Meinen cited a recent article published in the Journal of Agromedicine by researchers at Purdue University that summarized injuries and fatalities associated with manure storage, handling and transport. The study confirmed the lack of accident documentation, especially in scenarios where life was not lost.

Asphyxiation, primarily from hydrogen sulfide intoxication, is a leading cause of severe injury and death associated with manure handling. In another study, Purdue researchers looked at 91 deaths — seven from Pennsylvania — and 21 severe injuries related to manure-generated gas from 1974 to 2004. They reported that 34% of the gas exposure deaths occurred during repair or maintenance and 22% of deaths were among those attempting rescue.

“Clearly, performing maintenance and attempting rescue of another person are very dangerous activities,” Meinen said. “It appears that the three brothers in Ohio were performing some type of manure pump maintenance and were victims of gas exposure.”

Some research suggests that 20-25% of manure gas fatalities involve young people, with incidents often claiming more than one victim. Contributing factors include youths’ lack of awareness of basic storage and handling hazards, lack of appropriate safety equipment, failure to comply with safe confined-space practices, and lack of supervision or training.
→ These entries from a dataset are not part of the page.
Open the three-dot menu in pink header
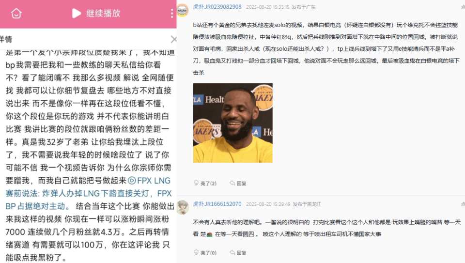 [171, 14]
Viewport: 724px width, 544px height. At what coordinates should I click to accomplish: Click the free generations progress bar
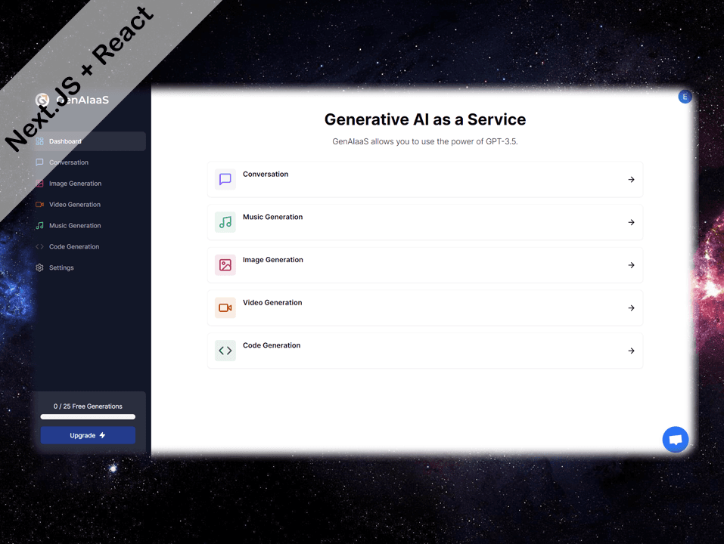pos(88,417)
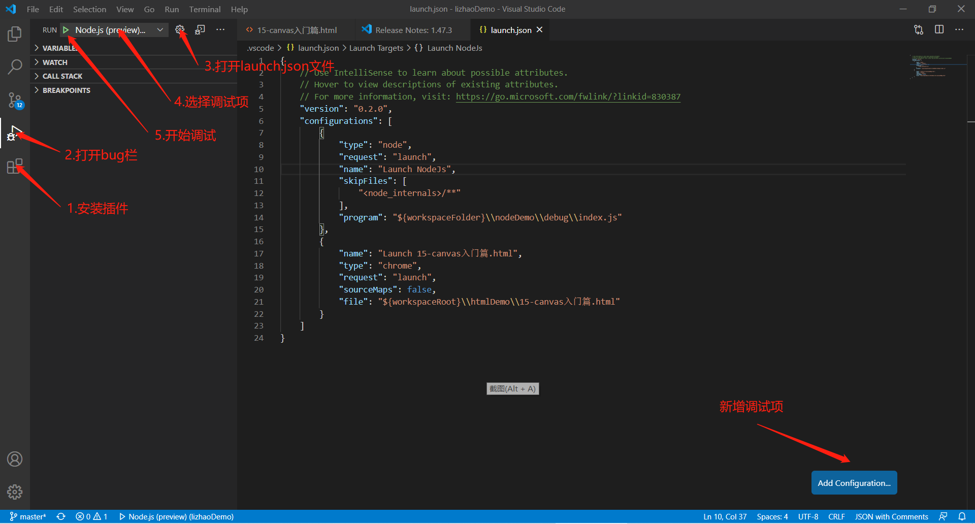Open the Manage gear at bottom left

15,492
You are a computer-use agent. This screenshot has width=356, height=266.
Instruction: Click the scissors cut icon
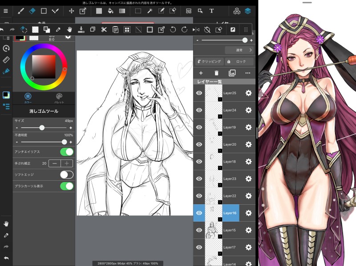(x=104, y=30)
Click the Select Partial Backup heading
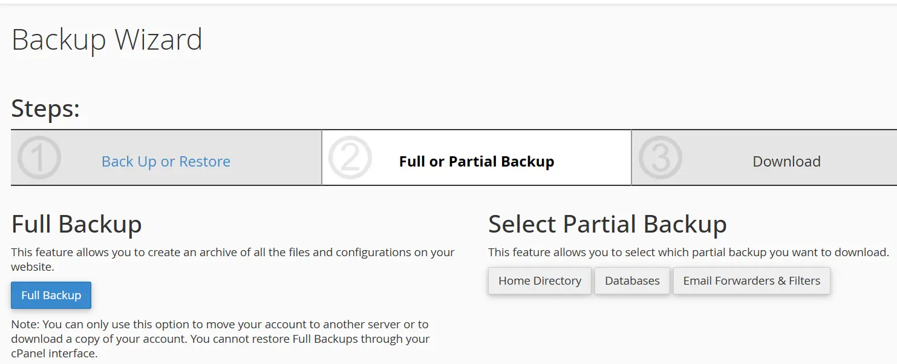Screen dimensions: 897x364 coord(608,224)
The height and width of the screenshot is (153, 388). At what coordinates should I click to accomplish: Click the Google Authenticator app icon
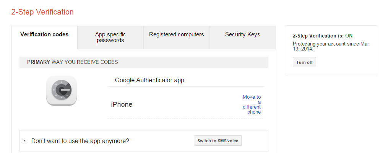pos(62,91)
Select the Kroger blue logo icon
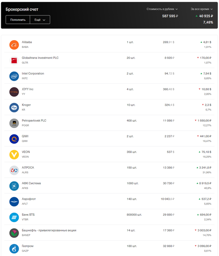 coord(14,108)

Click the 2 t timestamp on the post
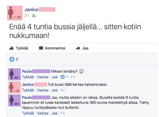pos(27,16)
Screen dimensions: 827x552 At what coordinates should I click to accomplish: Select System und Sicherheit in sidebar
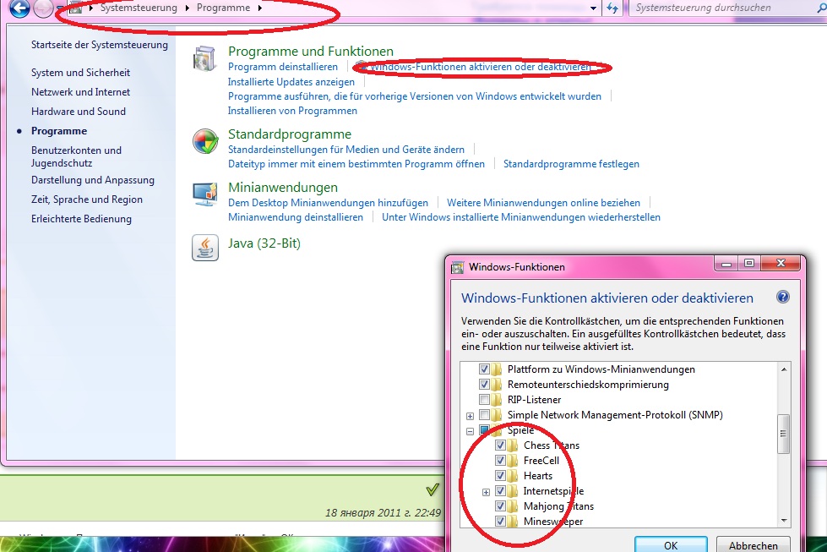tap(81, 73)
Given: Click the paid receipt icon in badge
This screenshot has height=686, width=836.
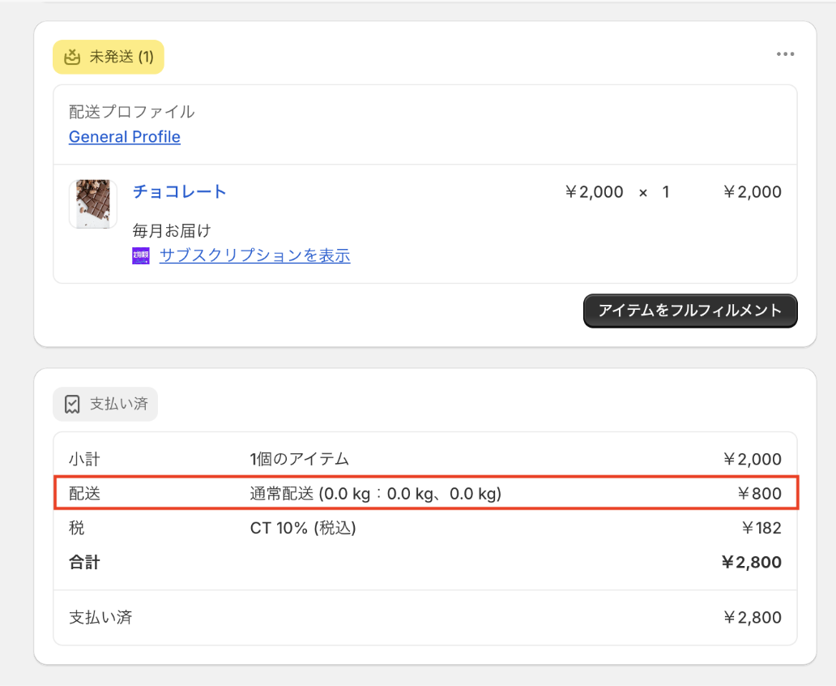Looking at the screenshot, I should click(72, 404).
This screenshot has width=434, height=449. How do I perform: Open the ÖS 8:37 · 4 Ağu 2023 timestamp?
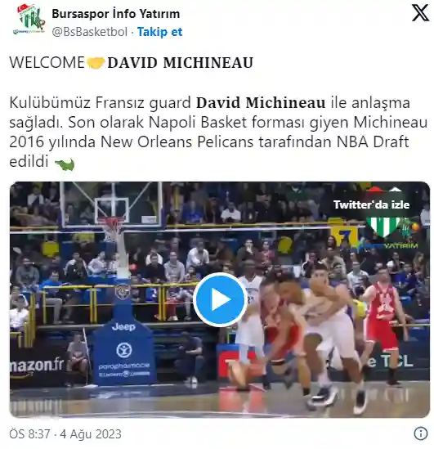pyautogui.click(x=65, y=433)
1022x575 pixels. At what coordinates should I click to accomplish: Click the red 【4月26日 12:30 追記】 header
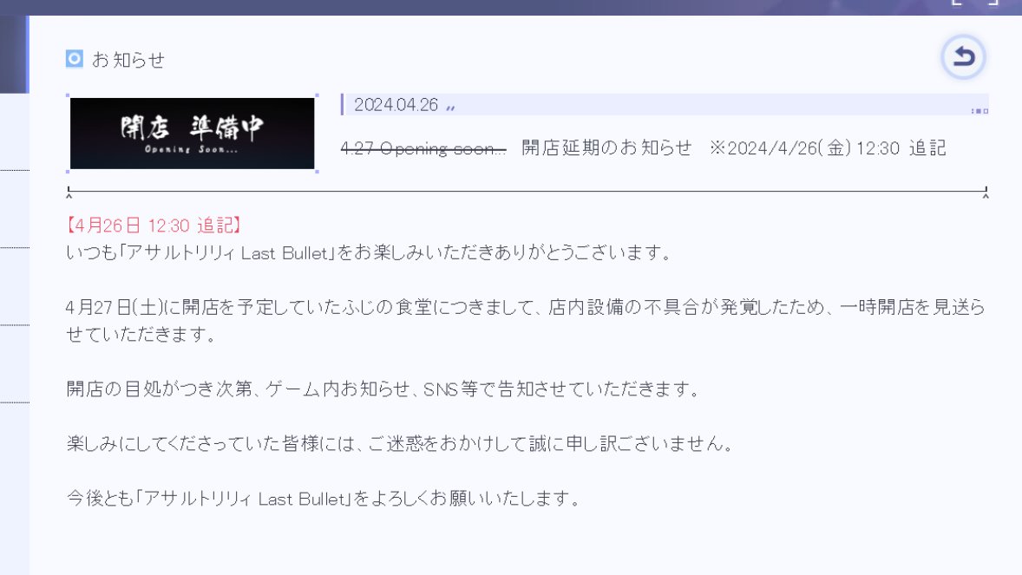[x=154, y=225]
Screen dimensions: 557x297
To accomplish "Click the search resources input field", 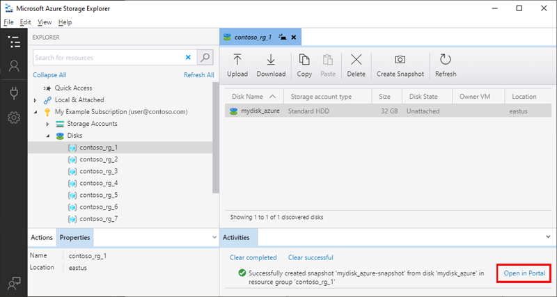I will coord(108,58).
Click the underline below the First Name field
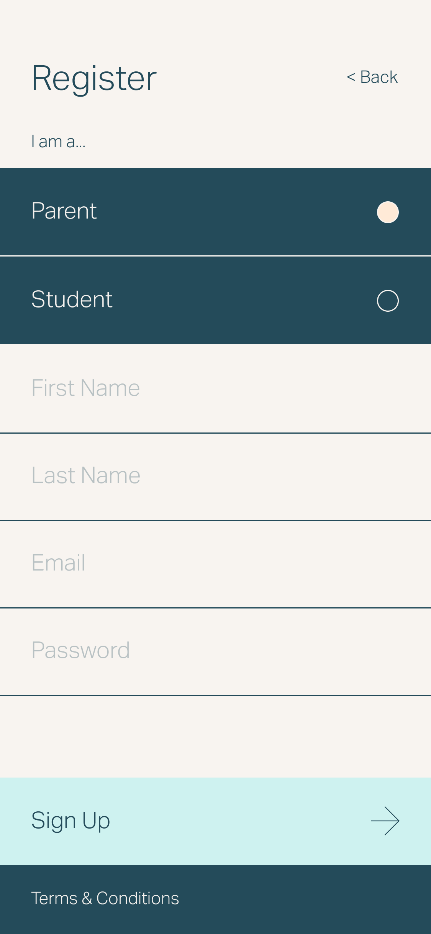This screenshot has width=431, height=934. pyautogui.click(x=215, y=433)
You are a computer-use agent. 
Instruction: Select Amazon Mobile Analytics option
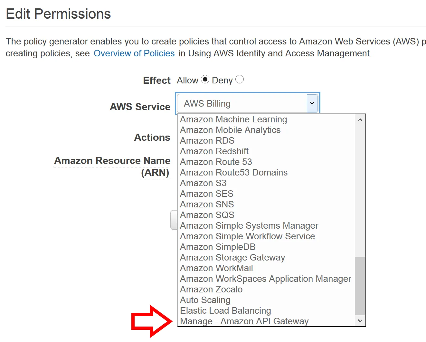click(x=230, y=130)
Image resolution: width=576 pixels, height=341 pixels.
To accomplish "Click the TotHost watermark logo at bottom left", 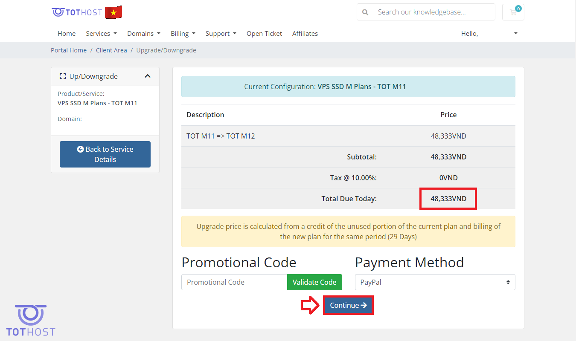I will (31, 321).
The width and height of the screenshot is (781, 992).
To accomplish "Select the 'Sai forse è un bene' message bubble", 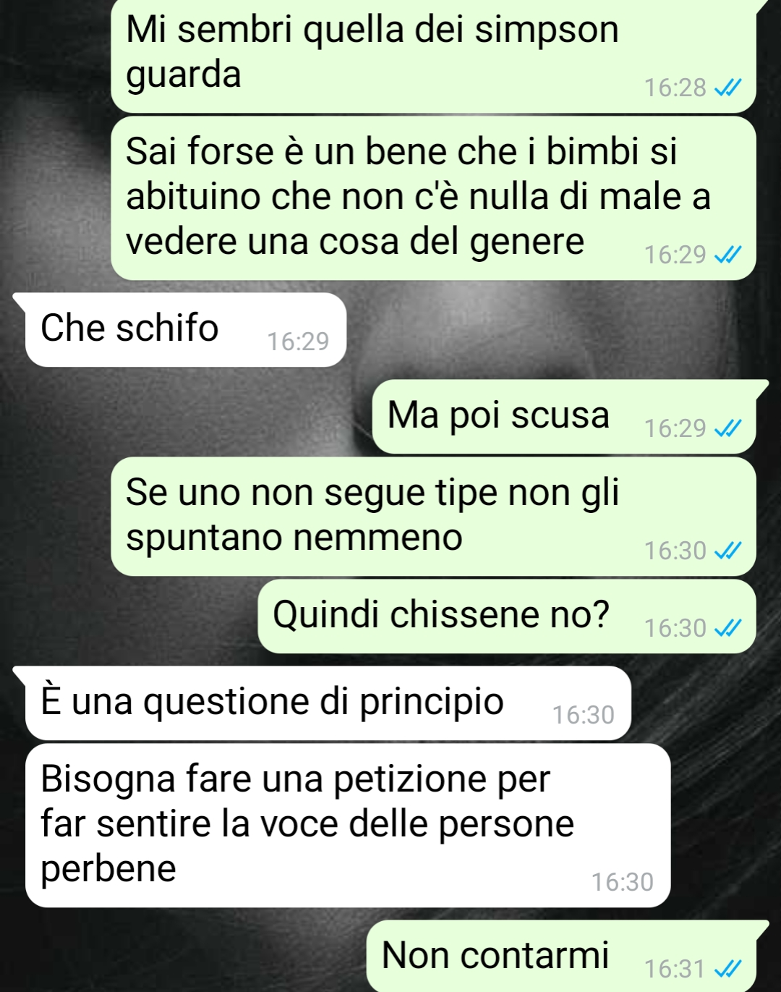I will click(434, 198).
At low levels people can perceive the odor of some gases, but at higher levels it can affect the nerve related to the sense of smell and prevent people from smelling the highly toxic gas.

Meinen identified recurring themes common to many reports of manure-related incidents that farmers should keep in mind when they are handling manure or near storage facilities:

  • The most dangerous manure gas is hydrogen sulfide, which can cause immediate asphyxiation at high levels. “Some of today’s economic imports to the farm, such as distiller’s grains or gypsum bedding, increase sulfur levels in manure,” he said. “Microbial degradation of sulfur compounds in storage leaves hydrogen sulfide as a byproduct.”
  • Repair and equipment retrieval is dangerous. “It’s tempting to enter a confined area for a quick job. Do not do that,” Meinen warned. “Remove equipment for maintenance, and retrieve dropped items with a magnet or hook.”
  • Rescuers are at risk and often end up as victims. “Never go in to try to retrieve someone without proper rescue equipment,” Meinen said. “That’s easy to say, but perhaps harder to adhere to when a family member or co-worker is in trouble. In this situation it is better to be an unsung hero by operating in a manner that minimizes risk and avoids these situations in the first place. Don’t become a statistic.”
  • Make choices for children. “Adults should take precautions to educate and protect children who live on or visit a farm, and this means providing child-proof barricades to manure storage and handling areas,” he advised. “Prevent entry and falls for everyone.”
  • Liquid manures are more dangerous than solid manures. Nonetheless, solid manure systems can he hazardous as well. “I know two local men who have lost consciousness while moving poultry broiler litter,” Meinen said.
  • Complacency kills. “It’s not unusual in fatality situations to hear things like, ‘He’s gone in there to unclog that pump a hundred times.’ Make safety your routine.”
  • Ventilate! All manure is organic material that is undergoing microbial degradation, Meinen explained, and gases are a byproduct of these microbial processes. Agitation and movement of manure in storages can release gases at dangerous levels. “Keep air moving through confined spaces and animal housing areas,” he said.
  • You can work yourself to death. It may run counter to farmers’ work ethic, but take a break and clear all workers from the area at the first sign of gas exposure or dangerous gas levels, Meinen cautioned.
  • Use monitors. Gas monitors, which can be worn on a belt, provide an alarm to warn you of invisible dangers. A number of vendors sell or rent reliable monitors, Meinen said.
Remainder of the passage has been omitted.